Restart your computer and when it first powers up (as if you had just pressed the button) repeatedly start pressing the F8 key on your keyboard. Once every second should do it.

You should then be presented with an option to boot into windows using 'Safe Mode'.

The next time you restart will be the standard Windows boot unless you follow the options again.

More information on safe mode can be found on this website - http://service1.symantec.com/SUPPORT/tsgeninfo.nsf/docid/2001052409420406?OpenDocument&src=sec_doc_nam

You should then run another system scan and take note of the results.

If the problem still occurs, there may be a solution offered on the Internet. You can perform a search for the virus name along with words such as 'removal' or 'help'. You may be offered to download a dedicated removal tool. One such website that may offer a removal tool if it is available would be http://www.sarc.com

If the problem persists or you don't wish to follow these steps, contact the PC Disinfection team from the 'contact page' or add a post in the forum.

- What to do if you think you have had a HACKING ATTEMPT -

The most likely ways you will know of an attack will be in the form of some sort of control of your computer that you are not responsible for. A classic example of this is the mouse moving over the screen without your control, or messages being typed on the screen without you pressing the keyboard.

The most important thing to do in this situation is to remove the Internet connection. The best way to do this is remove the physical cable from the computer or router or wall socket. Removing the physical cable means there is no way anyone can attempt to establish a connection to your computer.

Once this has been done, run a full system scan. Trojans and Spyware are the main reason a connection between you and the hackers has been established. If any viruses were found and removed, the chances of you being hacked are slimmer.

If you have a firewall, open up the program and see if there any settings to increase the security level.

If you are on a large network, contact your superiors immediately, and then get in touch with the network administrators and they can tell you what to do next. In this situation, it is more likely a vulnerability in the network setup, in which case the firewall will be at a loss to help you.

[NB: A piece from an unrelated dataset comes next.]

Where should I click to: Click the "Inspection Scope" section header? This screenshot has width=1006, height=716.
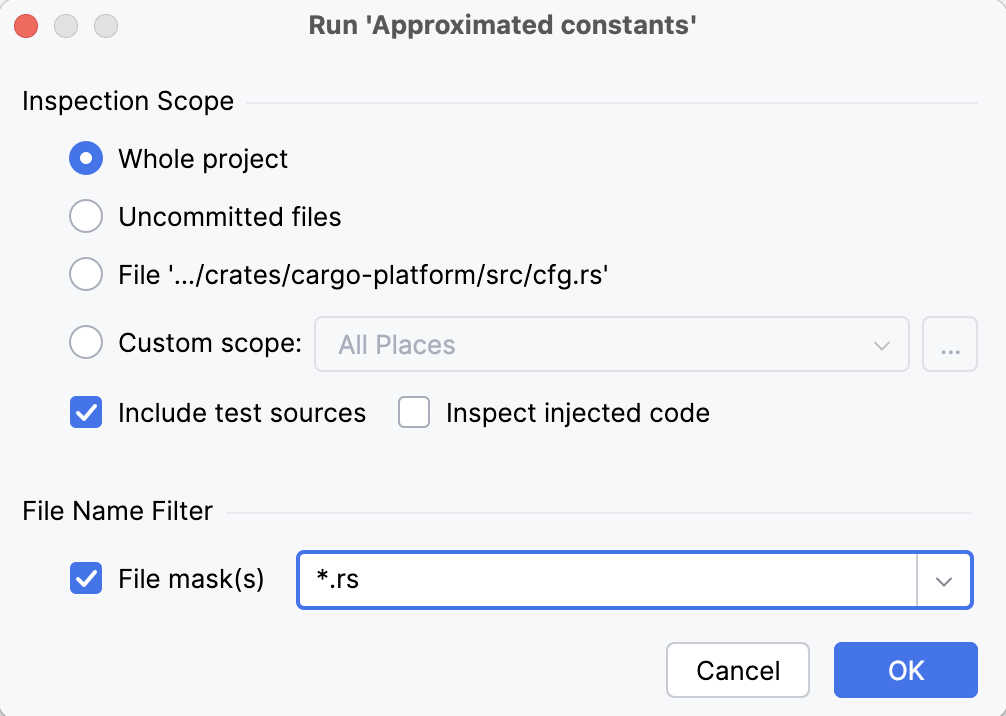pos(127,101)
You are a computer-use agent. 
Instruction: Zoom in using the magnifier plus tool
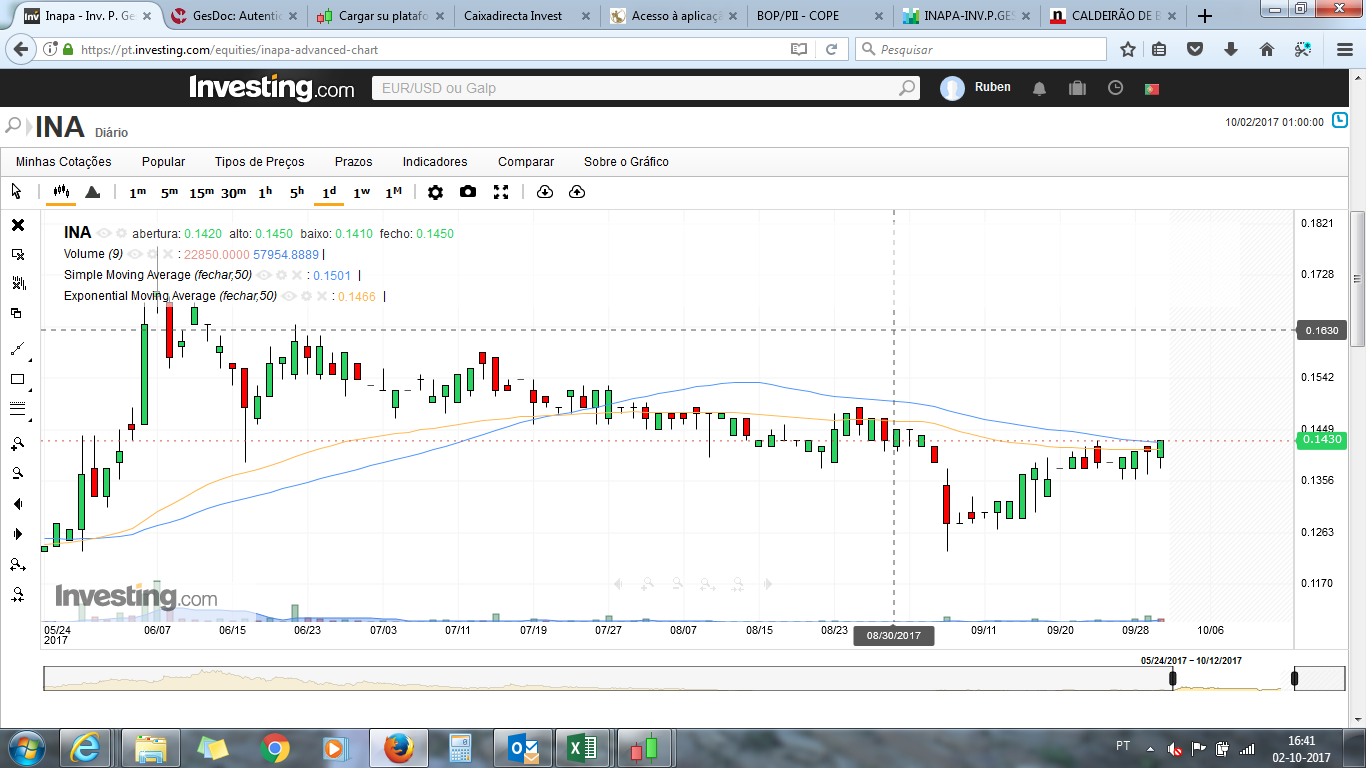pyautogui.click(x=18, y=444)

Once you have run a full system scan with your Anti-Virus scanner the next stage is to run all windows updates to fix any security vulnerabilities that may allow hackers in through a back door. To run windows updates, visit - http://windowsupdate.microsoft.com If you have been hacked it is very hard to tell exactly what has been tampered with, so it may be an idea not to back up any files until they have been thoroughly checked, and if possible, not backed up at all. If you are having serious problems with hacking attacks it is advisable to fully format the disk, and reinstall Windows, which will eliminate any programs or files installed by the hackers. This is quite an extreme method, but does yield failsafe results.